-- WORK TASK --
A line belongs in the answer only if it contains the word "target"; copy every such line from the listing below.

-- MATERIAL PROVIDED --
· · · · · · ·

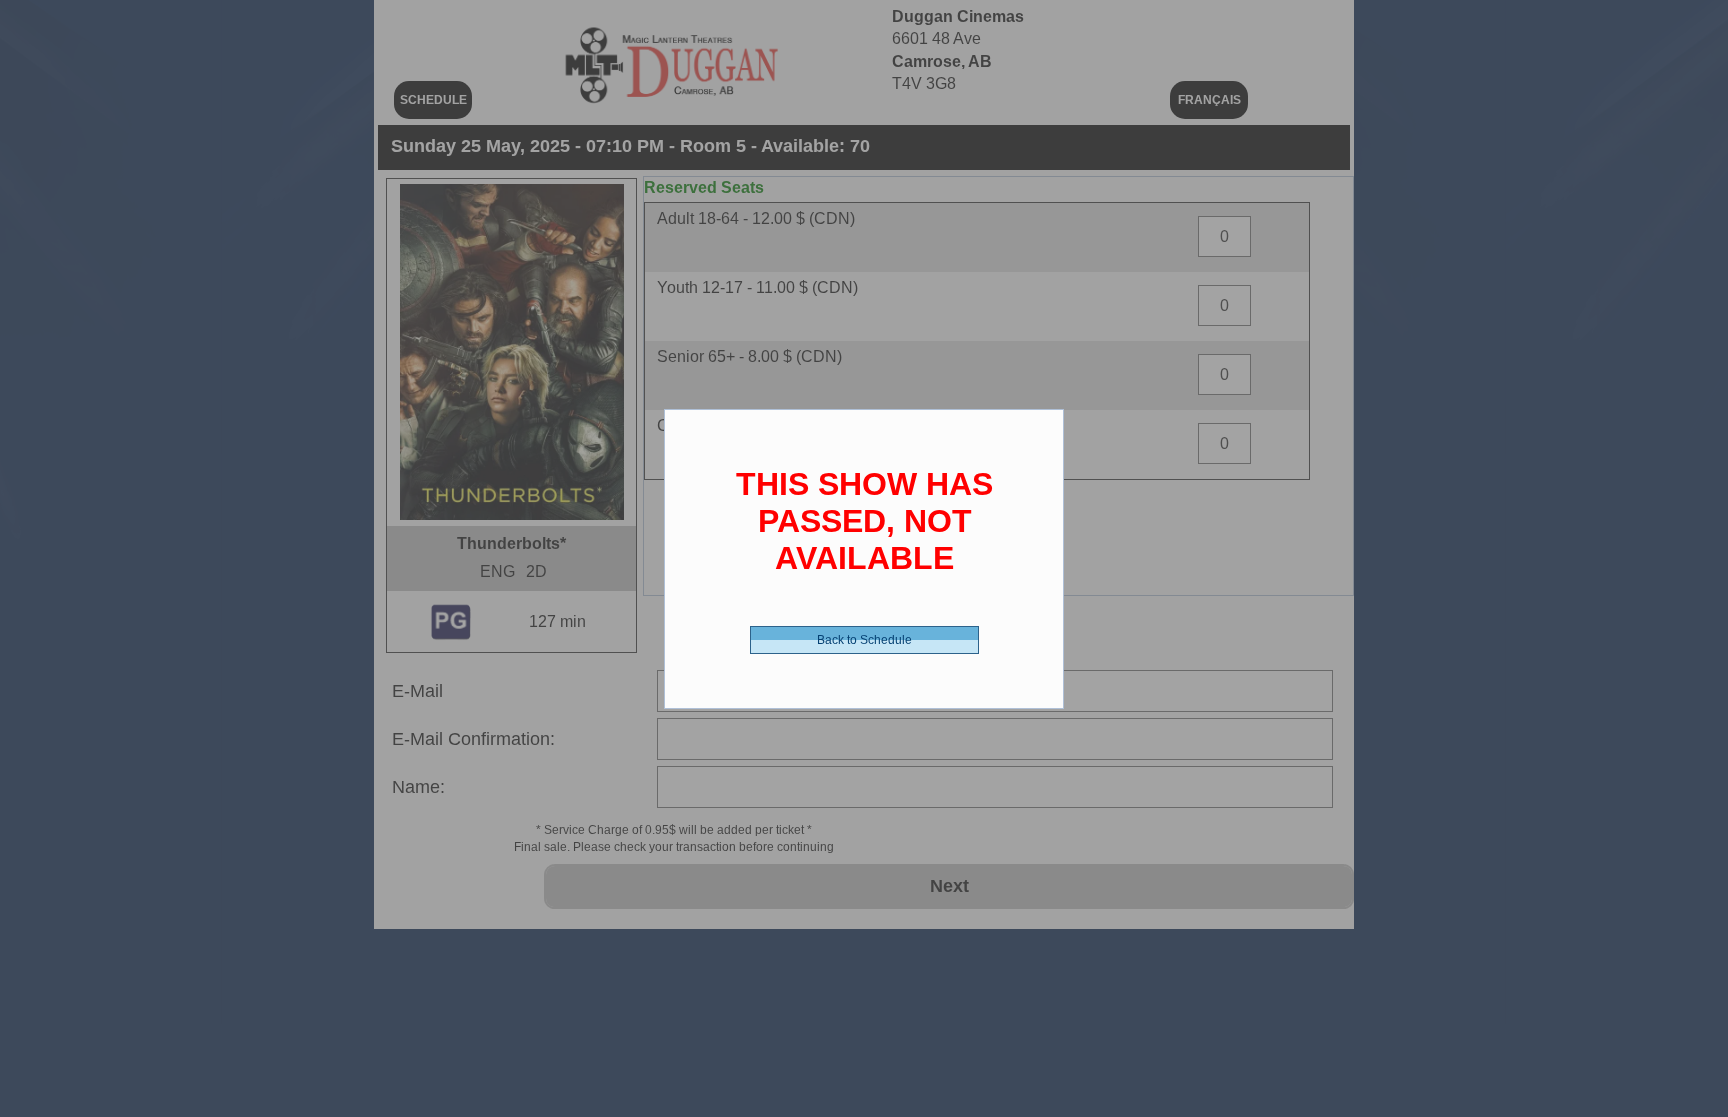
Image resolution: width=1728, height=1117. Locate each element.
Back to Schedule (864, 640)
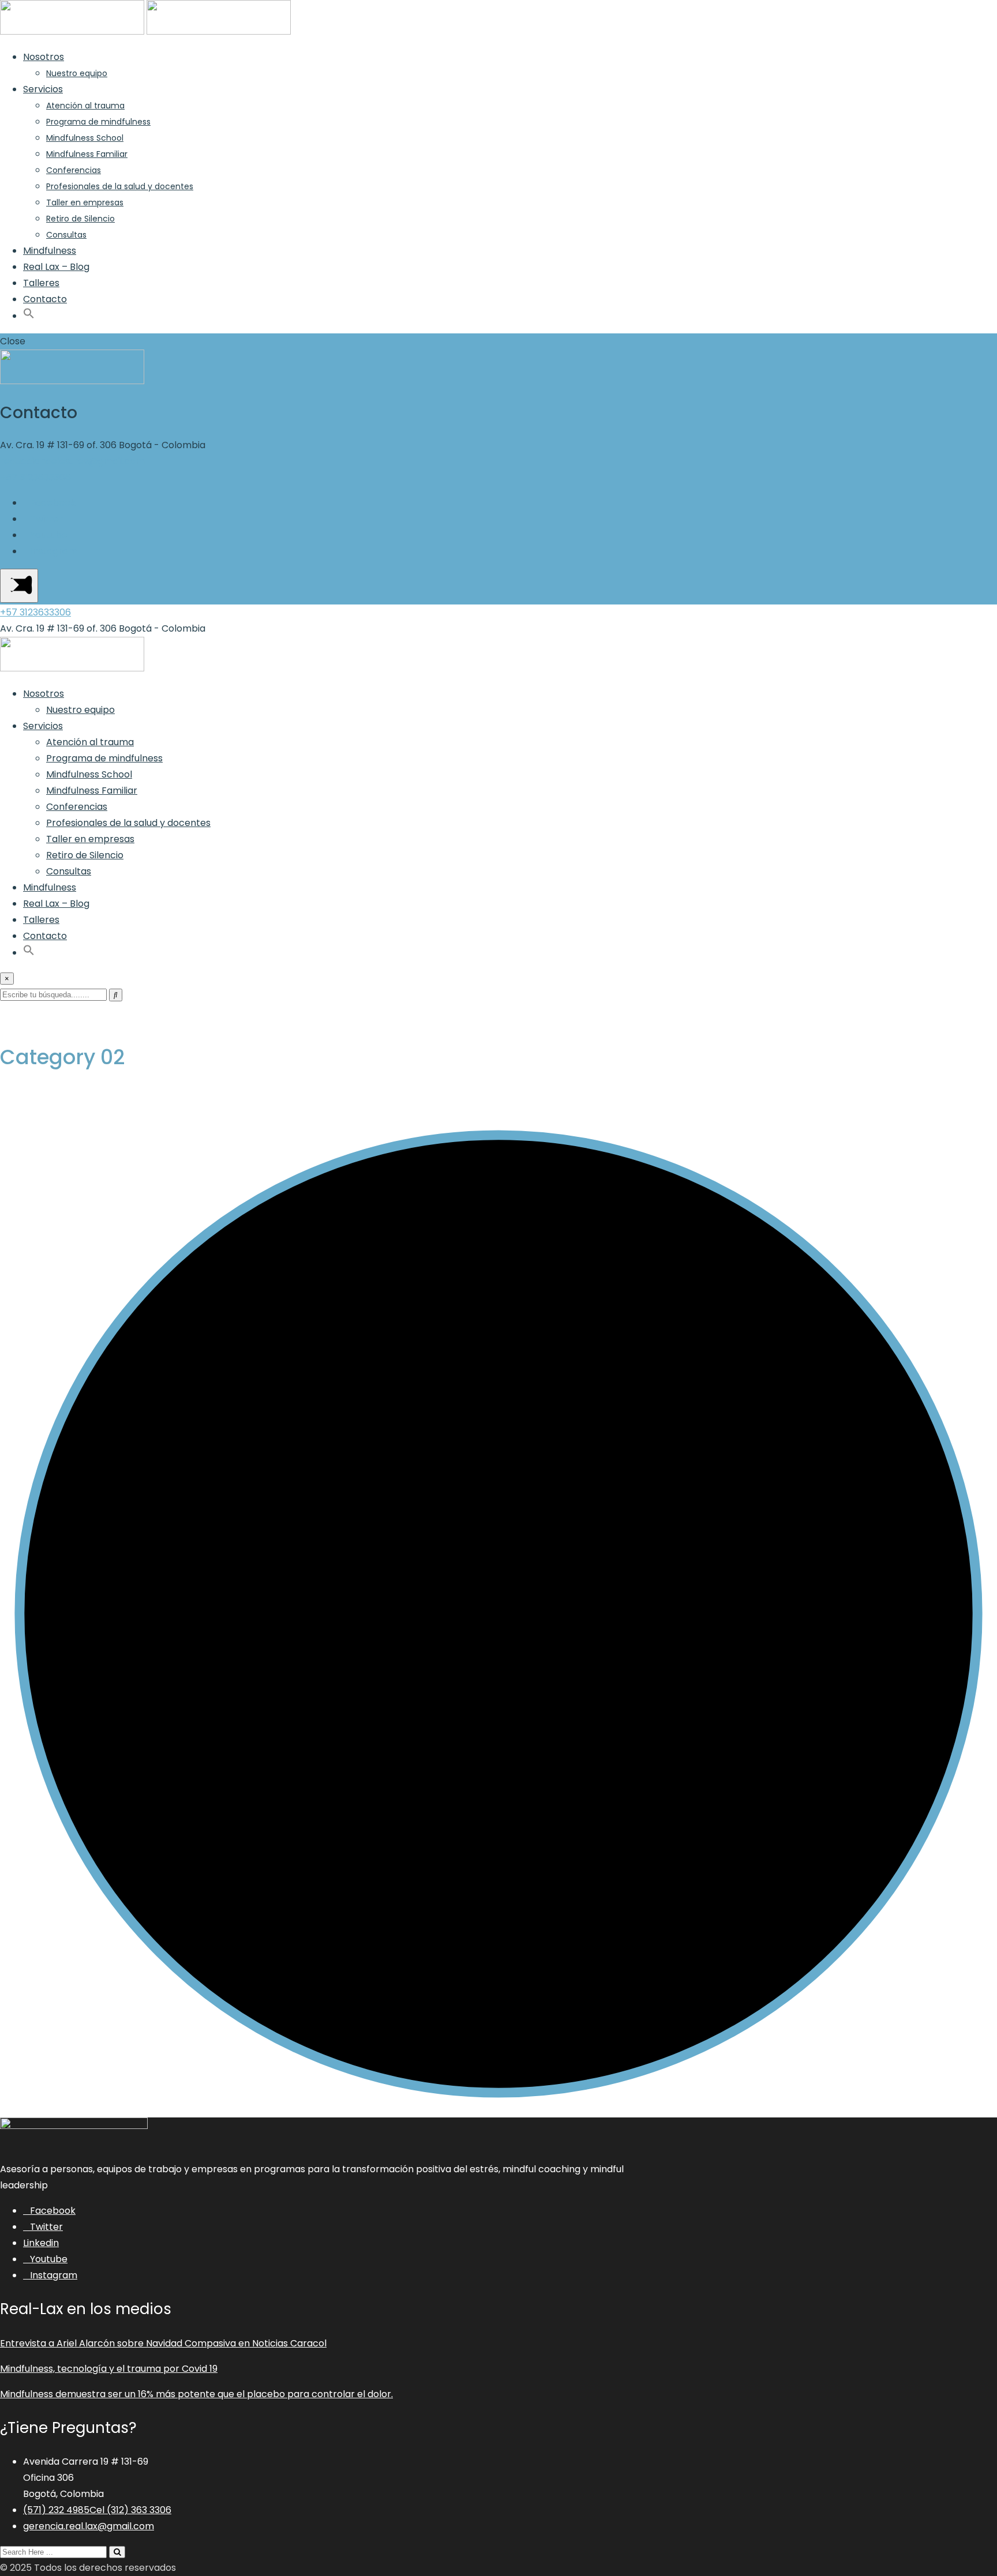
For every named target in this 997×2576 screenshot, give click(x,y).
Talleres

· · · · · · ·

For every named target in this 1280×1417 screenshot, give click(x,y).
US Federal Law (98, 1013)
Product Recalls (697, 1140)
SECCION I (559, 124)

· · · · · · ·

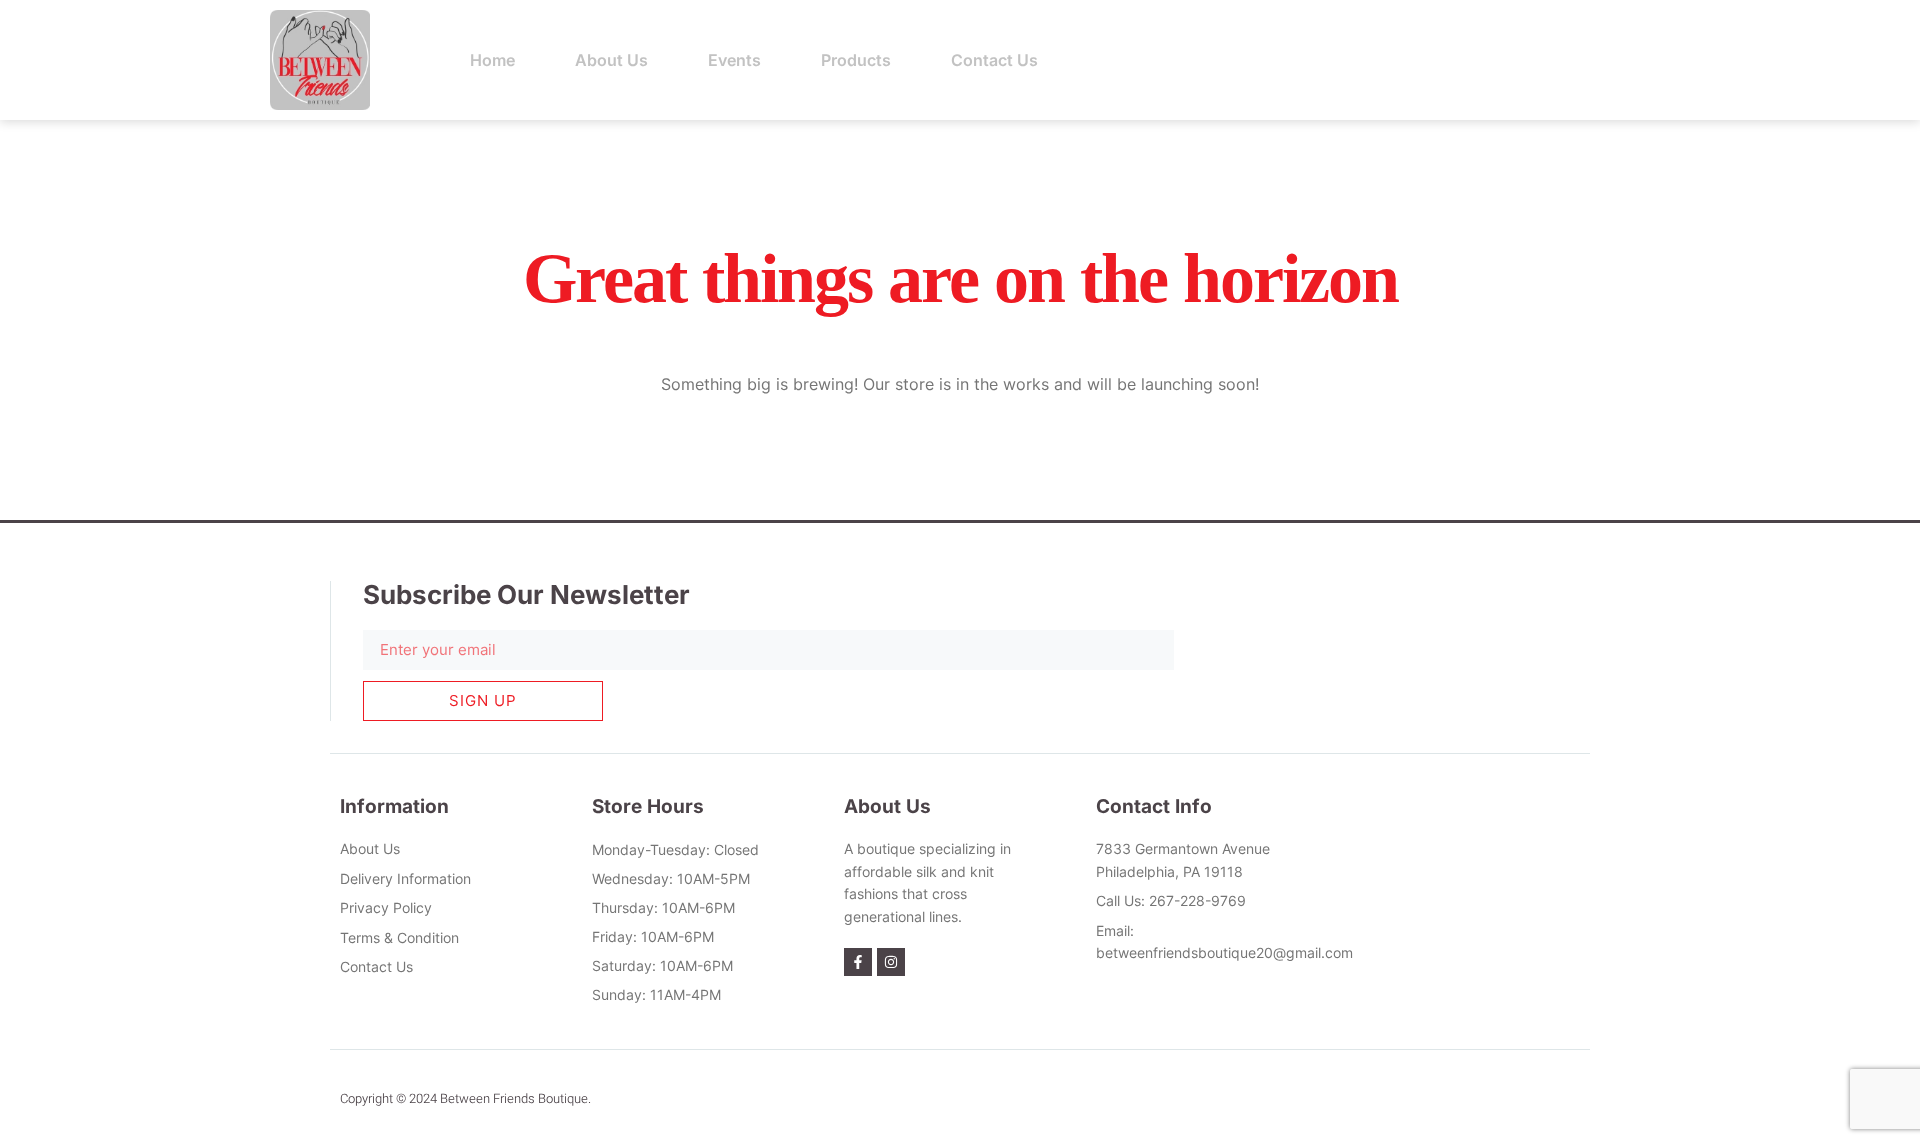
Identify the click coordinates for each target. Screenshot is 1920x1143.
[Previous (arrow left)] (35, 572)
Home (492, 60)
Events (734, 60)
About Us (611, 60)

· · · · · · ·

-- EXERCISE ANSWER --
For every named target in this 997×2576 screenshot, give click(x,y).
For every named target in this 1280×1417 screenshot, give click(x,y).
Identify the click coordinates for each target. Screenshot is 1920x1143.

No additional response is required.